As a simple snack or crunchy topping, seeds are known for being high in healthy fats and full of micronutrients. But did you know they might also help with arthritis pain? Recently, researchers found pumpkin seeds could have powerful anti-inflammatory effects in arthritis patients. Here’s what we know so far.
Pumpkin seeds are very nutrient dense. According to a 2012 study, these seeds are around 33% protein, 4% fiber, and 22% ash. They are also very low in sugar, with less than 0.2% per 100g . Fatty acids make up around 30% of their composition, and given their well-known health benefits, it’s one of the main reasons for adding pumpkin seeds to your diet. Pumpkin seeds have 3 kinds of fatty acids: oleic, linoleic and palmitic acid. On top of these, they also have a fair amount of tocopherol, also known as vitamin E .
Even if they weren’t at the center of research for a long time, some research groups are finding exciting results when testing pumpkin seeds.
While many tend to discard them or eat them occasionally, others use pumpkin seeds to treat different ailments. These small seeds have been used to fight stomach ulcers, lower blood sugar, slow down aging and lower inflammation. However, most of these uses have not been well researched, and their real effectiveness is being studied.
In spite of this, new studies found some of them could effectively improve quality of life among people with arthritis and patients suffering from chronic inflammation.
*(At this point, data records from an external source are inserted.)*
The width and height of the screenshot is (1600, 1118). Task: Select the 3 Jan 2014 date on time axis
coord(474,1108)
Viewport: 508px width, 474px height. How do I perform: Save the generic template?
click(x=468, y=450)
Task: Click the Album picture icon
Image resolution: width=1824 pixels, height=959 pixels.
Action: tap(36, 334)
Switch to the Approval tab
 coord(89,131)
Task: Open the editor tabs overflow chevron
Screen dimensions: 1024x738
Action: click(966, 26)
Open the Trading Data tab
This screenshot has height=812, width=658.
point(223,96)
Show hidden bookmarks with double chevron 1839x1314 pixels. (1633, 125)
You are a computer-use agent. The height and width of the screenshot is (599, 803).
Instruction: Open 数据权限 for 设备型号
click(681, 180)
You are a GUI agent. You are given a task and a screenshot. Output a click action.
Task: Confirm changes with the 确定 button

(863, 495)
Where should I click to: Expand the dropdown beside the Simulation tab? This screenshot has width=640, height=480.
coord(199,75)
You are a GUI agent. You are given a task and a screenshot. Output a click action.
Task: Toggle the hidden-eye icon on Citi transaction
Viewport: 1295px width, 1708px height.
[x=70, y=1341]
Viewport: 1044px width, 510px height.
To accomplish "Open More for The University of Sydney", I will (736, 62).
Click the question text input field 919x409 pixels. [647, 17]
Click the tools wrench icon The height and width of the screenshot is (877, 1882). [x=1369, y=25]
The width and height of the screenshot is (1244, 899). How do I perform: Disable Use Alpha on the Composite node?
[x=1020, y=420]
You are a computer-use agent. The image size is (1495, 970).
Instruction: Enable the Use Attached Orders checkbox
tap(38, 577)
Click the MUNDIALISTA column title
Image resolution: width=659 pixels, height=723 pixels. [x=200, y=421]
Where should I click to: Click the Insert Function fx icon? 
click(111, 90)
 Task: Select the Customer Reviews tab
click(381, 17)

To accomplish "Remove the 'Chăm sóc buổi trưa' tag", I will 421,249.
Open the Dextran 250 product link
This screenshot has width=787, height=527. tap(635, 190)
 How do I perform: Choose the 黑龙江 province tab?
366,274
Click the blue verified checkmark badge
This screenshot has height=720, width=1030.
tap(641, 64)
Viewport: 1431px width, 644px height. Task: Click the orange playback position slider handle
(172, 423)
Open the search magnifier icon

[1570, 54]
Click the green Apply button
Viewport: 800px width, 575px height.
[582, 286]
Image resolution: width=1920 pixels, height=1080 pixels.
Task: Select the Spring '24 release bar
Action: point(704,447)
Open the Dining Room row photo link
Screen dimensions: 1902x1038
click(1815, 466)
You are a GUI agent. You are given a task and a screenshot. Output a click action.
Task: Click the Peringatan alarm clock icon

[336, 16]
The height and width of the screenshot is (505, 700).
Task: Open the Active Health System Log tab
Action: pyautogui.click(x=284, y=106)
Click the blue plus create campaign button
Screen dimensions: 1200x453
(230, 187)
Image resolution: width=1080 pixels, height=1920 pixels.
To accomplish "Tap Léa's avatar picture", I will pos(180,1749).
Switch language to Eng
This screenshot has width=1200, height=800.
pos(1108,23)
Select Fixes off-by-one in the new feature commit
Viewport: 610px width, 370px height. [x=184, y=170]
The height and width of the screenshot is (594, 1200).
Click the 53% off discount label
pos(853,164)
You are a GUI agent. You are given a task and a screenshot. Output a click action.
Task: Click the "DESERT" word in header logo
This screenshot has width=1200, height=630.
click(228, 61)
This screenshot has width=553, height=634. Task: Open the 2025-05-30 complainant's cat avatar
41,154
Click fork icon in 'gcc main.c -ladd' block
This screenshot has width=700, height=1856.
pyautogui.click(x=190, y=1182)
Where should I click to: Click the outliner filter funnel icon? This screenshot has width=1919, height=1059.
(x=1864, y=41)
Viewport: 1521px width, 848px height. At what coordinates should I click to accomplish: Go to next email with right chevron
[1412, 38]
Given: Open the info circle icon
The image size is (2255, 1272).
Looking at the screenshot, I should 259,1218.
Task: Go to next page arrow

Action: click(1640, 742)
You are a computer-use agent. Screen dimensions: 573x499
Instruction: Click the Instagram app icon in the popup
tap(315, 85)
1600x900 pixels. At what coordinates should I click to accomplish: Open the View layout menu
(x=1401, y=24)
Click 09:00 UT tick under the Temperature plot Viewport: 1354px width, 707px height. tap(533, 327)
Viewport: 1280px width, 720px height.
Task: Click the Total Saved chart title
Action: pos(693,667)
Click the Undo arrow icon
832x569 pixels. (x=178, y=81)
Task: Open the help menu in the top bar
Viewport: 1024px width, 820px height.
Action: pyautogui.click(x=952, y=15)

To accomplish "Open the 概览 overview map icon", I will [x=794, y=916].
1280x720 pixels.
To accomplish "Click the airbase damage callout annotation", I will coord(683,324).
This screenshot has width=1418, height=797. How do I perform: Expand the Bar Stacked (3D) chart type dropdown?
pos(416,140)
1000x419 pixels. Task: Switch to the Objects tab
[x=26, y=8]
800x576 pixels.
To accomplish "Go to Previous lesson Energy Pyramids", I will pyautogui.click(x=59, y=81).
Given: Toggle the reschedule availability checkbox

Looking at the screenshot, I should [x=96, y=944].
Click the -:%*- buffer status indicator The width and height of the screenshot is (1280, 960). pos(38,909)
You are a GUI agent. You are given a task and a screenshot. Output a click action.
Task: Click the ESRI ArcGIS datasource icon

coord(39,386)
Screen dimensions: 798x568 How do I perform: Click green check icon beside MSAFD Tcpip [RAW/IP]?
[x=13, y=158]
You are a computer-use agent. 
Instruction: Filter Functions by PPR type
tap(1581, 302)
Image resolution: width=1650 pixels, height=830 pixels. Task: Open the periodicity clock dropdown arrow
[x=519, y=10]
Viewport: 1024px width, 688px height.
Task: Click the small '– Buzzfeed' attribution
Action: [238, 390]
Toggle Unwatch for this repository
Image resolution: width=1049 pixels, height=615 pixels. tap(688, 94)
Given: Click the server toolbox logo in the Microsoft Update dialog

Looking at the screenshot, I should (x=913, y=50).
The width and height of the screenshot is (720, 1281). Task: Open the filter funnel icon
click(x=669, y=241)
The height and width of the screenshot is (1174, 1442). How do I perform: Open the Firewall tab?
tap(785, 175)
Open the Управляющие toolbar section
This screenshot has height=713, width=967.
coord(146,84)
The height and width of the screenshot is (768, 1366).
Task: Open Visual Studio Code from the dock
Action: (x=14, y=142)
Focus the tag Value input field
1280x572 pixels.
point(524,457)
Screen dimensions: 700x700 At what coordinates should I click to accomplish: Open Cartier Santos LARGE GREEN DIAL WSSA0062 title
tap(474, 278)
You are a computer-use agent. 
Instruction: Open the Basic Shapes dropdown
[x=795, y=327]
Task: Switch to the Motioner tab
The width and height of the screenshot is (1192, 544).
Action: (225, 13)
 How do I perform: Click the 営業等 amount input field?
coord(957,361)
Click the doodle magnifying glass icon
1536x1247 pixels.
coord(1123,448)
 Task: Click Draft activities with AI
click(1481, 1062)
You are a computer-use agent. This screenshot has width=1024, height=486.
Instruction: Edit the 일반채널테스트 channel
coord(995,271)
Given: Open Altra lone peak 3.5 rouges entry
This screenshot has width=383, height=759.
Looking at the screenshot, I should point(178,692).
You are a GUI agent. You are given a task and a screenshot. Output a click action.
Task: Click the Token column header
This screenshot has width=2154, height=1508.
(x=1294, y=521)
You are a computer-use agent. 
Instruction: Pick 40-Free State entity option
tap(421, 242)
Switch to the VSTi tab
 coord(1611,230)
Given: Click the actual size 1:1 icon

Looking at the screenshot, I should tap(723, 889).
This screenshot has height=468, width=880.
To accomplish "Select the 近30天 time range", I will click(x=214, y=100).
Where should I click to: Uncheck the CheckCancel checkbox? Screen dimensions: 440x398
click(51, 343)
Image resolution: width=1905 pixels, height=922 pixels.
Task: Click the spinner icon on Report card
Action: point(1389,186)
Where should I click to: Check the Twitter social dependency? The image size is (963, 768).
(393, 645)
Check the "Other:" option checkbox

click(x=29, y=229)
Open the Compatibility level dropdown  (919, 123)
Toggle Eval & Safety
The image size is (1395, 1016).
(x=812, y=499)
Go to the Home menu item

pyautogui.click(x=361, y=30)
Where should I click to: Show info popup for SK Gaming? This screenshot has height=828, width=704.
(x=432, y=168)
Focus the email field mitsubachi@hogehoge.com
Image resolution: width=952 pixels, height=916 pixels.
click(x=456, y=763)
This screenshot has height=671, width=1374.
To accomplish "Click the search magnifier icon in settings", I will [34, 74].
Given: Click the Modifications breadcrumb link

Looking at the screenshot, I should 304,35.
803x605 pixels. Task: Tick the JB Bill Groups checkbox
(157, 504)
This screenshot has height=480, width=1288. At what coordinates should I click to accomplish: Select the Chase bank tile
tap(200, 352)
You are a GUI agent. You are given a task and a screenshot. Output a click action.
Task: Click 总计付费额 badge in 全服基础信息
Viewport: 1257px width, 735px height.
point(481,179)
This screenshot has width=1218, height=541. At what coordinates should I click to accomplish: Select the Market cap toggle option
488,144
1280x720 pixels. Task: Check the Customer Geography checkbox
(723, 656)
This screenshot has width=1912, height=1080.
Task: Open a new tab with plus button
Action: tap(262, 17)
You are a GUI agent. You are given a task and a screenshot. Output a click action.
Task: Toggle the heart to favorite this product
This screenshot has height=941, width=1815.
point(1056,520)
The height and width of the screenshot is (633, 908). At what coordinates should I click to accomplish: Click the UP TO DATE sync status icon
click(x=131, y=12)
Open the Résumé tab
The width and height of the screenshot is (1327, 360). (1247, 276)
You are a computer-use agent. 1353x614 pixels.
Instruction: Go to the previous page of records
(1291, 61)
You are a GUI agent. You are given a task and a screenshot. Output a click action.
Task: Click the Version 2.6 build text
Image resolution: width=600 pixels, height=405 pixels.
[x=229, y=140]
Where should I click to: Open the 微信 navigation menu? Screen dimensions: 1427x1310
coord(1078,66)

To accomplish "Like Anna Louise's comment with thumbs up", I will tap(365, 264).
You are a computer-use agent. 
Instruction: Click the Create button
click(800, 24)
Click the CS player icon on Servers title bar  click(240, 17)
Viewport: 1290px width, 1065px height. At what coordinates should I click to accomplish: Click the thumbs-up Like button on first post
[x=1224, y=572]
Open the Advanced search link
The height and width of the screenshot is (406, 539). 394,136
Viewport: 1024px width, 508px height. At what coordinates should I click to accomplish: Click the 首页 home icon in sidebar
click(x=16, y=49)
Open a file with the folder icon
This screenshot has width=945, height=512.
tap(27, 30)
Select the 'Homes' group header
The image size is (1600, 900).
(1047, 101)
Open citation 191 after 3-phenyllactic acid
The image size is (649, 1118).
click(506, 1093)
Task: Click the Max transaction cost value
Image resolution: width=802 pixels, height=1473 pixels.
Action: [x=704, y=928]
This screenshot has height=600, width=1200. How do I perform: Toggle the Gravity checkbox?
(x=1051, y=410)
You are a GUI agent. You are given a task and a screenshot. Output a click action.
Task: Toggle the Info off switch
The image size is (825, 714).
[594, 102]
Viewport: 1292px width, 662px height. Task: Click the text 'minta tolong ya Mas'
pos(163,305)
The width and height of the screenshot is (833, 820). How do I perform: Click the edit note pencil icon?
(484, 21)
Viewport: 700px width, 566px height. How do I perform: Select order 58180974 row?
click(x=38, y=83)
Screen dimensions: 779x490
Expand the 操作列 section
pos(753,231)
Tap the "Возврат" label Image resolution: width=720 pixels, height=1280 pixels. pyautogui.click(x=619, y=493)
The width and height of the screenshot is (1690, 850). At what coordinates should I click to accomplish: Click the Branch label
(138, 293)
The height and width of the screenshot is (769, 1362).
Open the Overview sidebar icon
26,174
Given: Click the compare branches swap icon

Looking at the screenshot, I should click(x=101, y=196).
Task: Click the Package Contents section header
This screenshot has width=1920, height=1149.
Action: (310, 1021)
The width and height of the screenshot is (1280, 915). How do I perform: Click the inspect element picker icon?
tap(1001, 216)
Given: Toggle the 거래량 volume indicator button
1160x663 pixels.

Recent studies are exploring the effectiveness of functional foods like pumpkin. ‘Functional foods’ are called that because they serve a purpose beyond providing energy.
Because of their high fatty acid and antioxidant content, pumpkin seeds have recently been at the forefront of research. Studies published in 2014, 2019, and 2020 showed that components found in pumpkin seeds and pumpkin seed oil has a positive effect in our health.
While the specific physiological pathways are still being studied, researchers believe the effectiveness of pumpkin seeds lie on their micronutrients, including fatty acids, phenolic acids and other antioxidant compounds.
Antioxidants help your body heal itself while fatty acids have well-known anti-inflammatory properties that can positively affect arthritis patients. As such, the unsaturated fatty acids in pumpkin seeds influence inflammatory pathways. While current studies have only been carried out in animals, the results seem promising. Rats with chronic inflammatory conditions like arthritis and other autoimmune diseases showed improvement when pumpkin seed oil was topically applied .
On the other hand, according to a 2020 study pumpkin seed oil could protect the epidermis when applied to skin wounds.
While research is still ongoing, it might be a good idea to add pumpkin seeds to an inflammation-fighting regime. Plus, they’re delicious as a soup or salad topping!